* Reading text *
◆ ◆ ◆ ◆

O'Flanagan writing in 1870, said that L'Archer was one of several medieval Chancellors of Ireland who left no trace except their names on the pages of history.

On the other hand, Otway-Ruthven has recently described L'Archer as a leading statesman who played an important part in the political events of the early 1340s. The Irish Parliament, which met in Dublin in 1341 and then adjourned to Kilkenny, denounced the Anglo-Irish government of Ireland in terms of extraordinary severity for its misgovernment, and then produced a series of petitions to King Edward III, which were to be presented by a group of leading magnates and Crown officials. These petitions were a comprehensive denunciation of every aspect of government, including charges of corruption, maladministration and military incompetence. The King gave a favourable reception to the petitioners and promised redress for the wrongs complained of. L'Archer was one of the delegation: Otway-Ruthven believes that the fact that the newly appointed Lord Chancellor of Ireland went in person to present the petition was one of the reasons for the good reception it received.

◆ ◆ ◆ ◆

* Available data *
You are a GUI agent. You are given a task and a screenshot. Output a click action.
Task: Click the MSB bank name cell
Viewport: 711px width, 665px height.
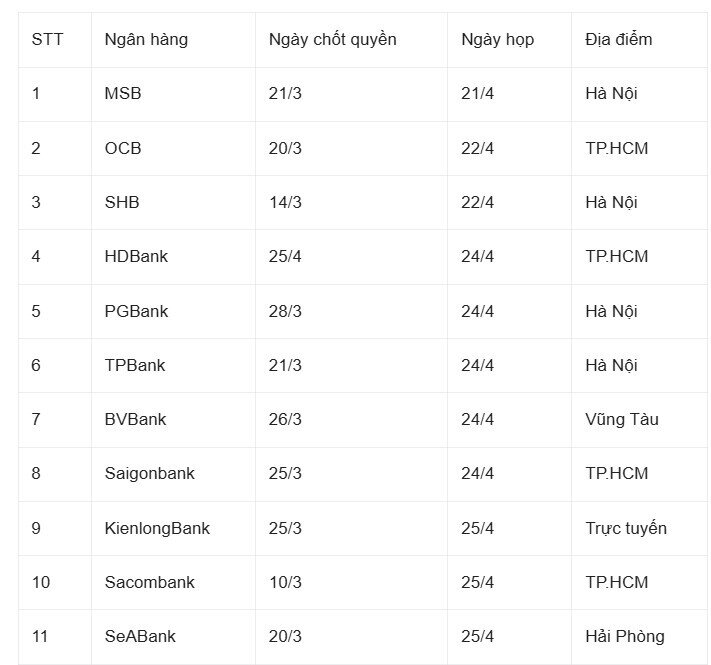coord(123,94)
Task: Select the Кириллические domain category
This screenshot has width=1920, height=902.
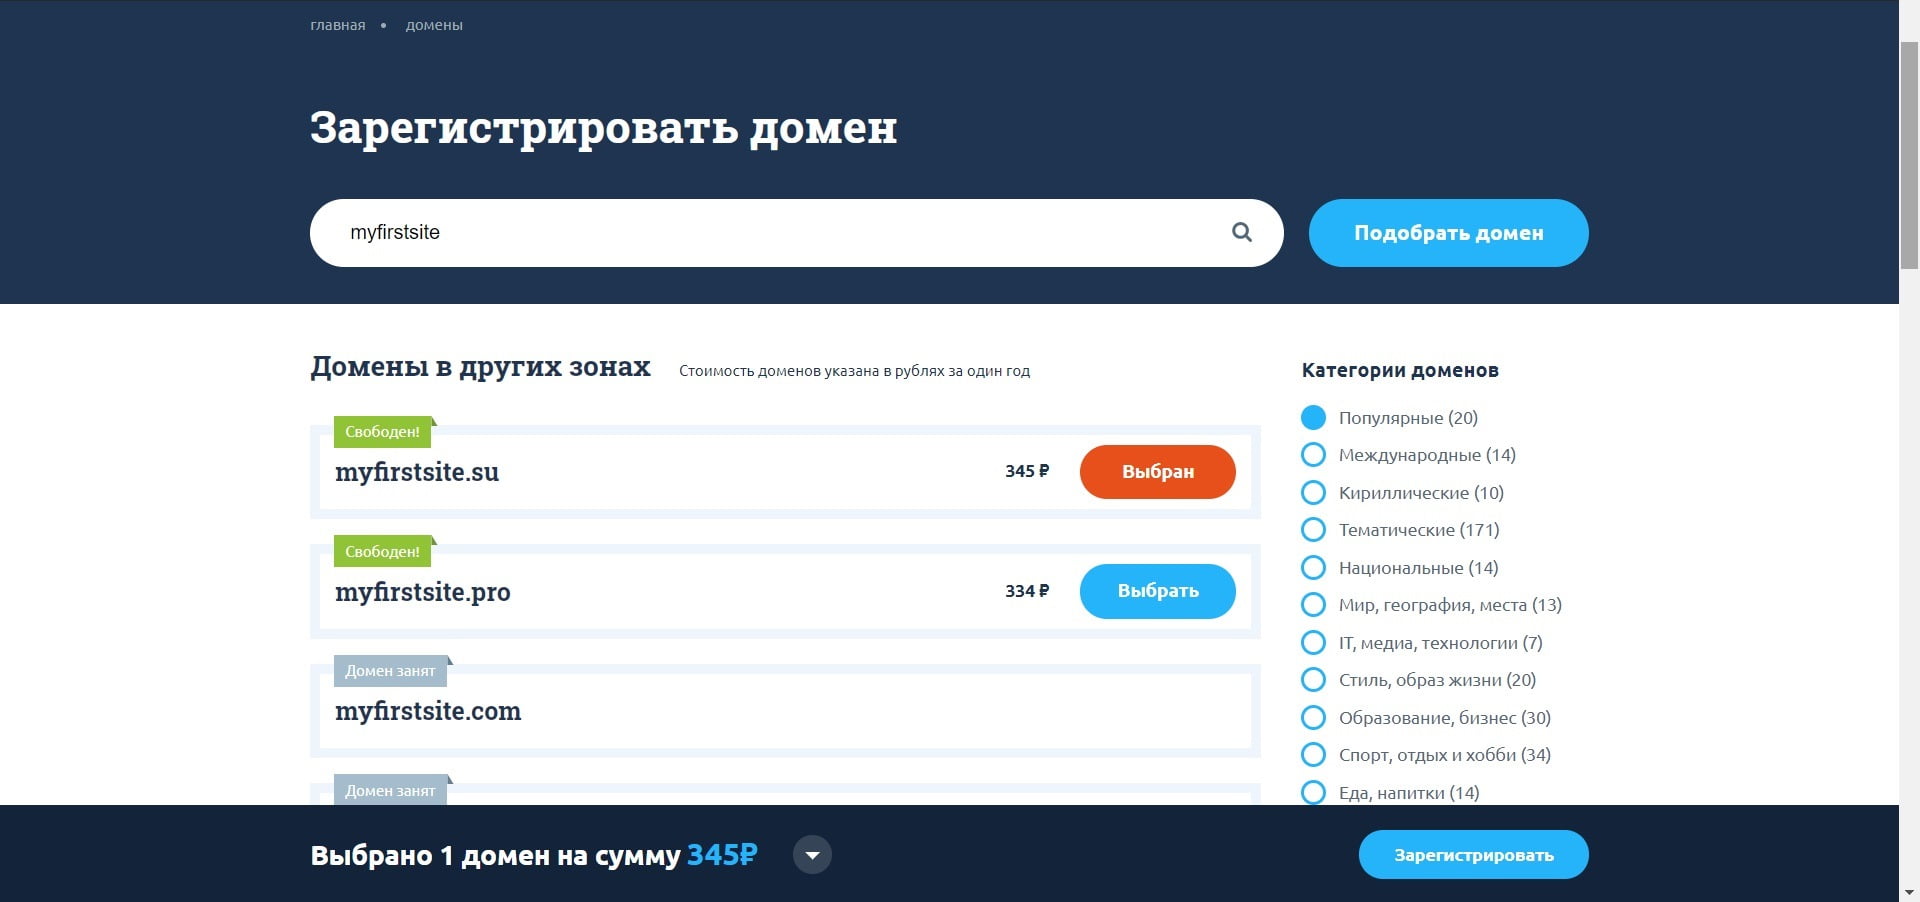Action: point(1313,493)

◆ ◆ ◆ ◆

* Questions on the material *
A: Which charges against the government do the petitions include, according to the passage about L'Archer?
B: Copy the passage about L'Archer from "O'Flanagan writing in" up to and including "pages of history.".

* Answer set *
A: Corruption, maladministration and military incompetence.

B:
O'Flanagan writing in 1870, said that L'Archer was one of several medieval Chancellors of Ireland who left no trace except their names on the pages of history.